[Reopen] Trade Action #9

stevexxs · 2019-12-24T03:32:13Z

I have the same question as issue #6,
according to your answer,
The actions are for timestep t+1 of the closed price. You observe a value at time t and then decide what action you should take next.

for example, if the period is 2 hours between each timestep,
you observe and make decision of next action, but the action will be take 2 hours later,
is my understanding right ?

If so, I think correct behavior should be like, after making the decision for next action at timestep t, the action should be taken immediately even there is a splippage, no need to wait for another period until timestep t+1, like 2 hour later.

If my understanding is wrong, please let me know, Thanks !

The text was updated successfully, but these errors were encountered:

Kostis-S-Z · 2019-12-27T10:37:56Z

Hello stevexxs,

Okay I see what you mean and maybe I should have expanded more on this in my answer in #6 since it can be interpreted in a wrong way. What I meant with this:

You observe a value at time t and then decide what action you should take next.

is that, per classic MDP formulation, the order is state -> action -> reward -> next state. So for a state at t, the action the agent takes is again for the position at t.

I will backtrack a bit and just describe what is going on step-by-step.

Specifically, we can see at the code (file trail_env.py function step) the following order:

The timestep at t is represented with the variable
self.position
So the rate value at t is
c_val = self.data[self.position] # this is p_t
The action at t
self.action = SELL / BUY / NEUTRAL
The result of the action at t which is applied immediately as you say and thus generates the agent's value at timestep t+1.
self.value +/-= self.value * self.turn # s(t+1) = s(t) +/- [s(t) * a]

So, the state consists of
state = [self.position, c_val, self.action, self.value]
where self.value is the updated position of the agent at t+1 and is paired with the position of time t.

Now we move the agent to the next timestep t+1.

[Saved entries]
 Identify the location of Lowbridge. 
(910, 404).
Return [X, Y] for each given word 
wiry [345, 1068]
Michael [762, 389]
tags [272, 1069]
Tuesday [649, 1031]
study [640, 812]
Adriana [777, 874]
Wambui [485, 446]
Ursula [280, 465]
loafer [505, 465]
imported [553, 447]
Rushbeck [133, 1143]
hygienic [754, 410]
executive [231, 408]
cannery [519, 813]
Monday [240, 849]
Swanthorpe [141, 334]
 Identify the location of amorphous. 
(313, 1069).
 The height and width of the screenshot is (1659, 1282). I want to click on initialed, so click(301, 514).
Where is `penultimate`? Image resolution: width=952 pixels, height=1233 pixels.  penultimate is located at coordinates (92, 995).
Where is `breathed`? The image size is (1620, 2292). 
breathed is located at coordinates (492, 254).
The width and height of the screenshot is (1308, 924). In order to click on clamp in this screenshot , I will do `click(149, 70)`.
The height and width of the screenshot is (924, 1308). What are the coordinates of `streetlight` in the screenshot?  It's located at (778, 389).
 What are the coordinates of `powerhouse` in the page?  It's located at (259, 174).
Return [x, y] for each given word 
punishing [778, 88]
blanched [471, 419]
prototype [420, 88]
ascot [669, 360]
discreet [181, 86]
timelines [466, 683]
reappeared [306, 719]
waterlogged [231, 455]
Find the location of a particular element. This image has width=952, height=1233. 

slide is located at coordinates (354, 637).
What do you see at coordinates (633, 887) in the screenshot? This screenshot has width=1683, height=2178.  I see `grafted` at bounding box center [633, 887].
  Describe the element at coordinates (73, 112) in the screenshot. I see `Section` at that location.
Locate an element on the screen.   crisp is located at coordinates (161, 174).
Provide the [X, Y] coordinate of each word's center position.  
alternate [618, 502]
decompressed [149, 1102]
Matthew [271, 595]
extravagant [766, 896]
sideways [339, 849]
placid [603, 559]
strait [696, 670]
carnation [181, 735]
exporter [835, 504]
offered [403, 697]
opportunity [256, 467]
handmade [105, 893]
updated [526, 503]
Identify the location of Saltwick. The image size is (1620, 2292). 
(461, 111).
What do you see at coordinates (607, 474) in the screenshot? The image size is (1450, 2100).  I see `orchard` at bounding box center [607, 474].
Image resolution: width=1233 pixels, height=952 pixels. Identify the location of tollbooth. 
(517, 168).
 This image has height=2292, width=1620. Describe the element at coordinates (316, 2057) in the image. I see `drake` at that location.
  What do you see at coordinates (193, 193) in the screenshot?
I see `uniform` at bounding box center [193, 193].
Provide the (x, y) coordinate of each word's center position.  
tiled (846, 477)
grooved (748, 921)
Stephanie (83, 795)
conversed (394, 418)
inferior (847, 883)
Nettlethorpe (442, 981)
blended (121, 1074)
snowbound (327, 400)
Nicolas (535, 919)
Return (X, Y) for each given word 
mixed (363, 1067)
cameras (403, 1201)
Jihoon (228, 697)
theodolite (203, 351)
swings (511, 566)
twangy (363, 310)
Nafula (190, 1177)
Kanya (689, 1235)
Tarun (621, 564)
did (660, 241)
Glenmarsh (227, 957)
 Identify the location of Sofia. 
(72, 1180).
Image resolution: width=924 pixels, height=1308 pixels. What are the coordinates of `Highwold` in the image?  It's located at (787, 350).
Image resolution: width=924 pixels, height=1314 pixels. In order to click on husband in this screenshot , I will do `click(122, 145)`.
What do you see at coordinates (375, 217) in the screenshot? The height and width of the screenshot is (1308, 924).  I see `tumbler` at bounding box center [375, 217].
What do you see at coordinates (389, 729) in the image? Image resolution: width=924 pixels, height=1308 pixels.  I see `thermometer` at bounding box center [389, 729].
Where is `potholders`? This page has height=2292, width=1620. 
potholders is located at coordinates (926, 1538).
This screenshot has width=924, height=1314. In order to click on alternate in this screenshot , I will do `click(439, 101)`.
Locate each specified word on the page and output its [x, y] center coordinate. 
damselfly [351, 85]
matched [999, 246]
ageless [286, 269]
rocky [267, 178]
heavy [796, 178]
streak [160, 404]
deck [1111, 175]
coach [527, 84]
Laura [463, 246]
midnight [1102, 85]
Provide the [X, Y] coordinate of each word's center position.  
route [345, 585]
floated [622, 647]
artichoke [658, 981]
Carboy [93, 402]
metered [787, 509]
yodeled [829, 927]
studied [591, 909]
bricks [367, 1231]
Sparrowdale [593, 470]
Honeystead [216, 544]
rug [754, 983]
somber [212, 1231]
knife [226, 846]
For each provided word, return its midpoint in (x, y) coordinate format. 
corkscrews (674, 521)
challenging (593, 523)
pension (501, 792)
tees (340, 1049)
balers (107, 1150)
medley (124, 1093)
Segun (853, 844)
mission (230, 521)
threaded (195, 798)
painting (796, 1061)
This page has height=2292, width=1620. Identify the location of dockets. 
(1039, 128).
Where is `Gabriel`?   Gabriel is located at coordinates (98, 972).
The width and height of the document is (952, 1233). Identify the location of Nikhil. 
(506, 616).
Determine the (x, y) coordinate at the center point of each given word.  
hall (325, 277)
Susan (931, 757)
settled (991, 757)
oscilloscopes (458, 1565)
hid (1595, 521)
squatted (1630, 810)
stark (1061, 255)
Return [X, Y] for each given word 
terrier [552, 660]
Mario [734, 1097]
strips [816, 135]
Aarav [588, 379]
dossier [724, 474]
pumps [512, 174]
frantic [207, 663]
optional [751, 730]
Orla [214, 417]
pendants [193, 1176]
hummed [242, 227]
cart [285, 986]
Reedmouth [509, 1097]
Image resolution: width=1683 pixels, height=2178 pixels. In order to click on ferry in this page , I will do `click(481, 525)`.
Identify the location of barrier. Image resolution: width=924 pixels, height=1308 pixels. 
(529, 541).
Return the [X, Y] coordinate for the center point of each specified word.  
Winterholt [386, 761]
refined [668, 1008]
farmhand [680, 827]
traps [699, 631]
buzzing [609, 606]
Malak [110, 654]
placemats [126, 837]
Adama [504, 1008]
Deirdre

Directions -
Answer these questions using the Trade Action thread above.
(a) In the example about the period between timesteps, how many hours apart are the timesteps?
(b) According to the reply, what order does the classic MDP formulation follow?
(c) Which file and function does the reply point to in the code?

Worked answer -
(a) 2 hours.
(b) State, then action, then reward, then next state.
(c) The file trail_env.py, function step.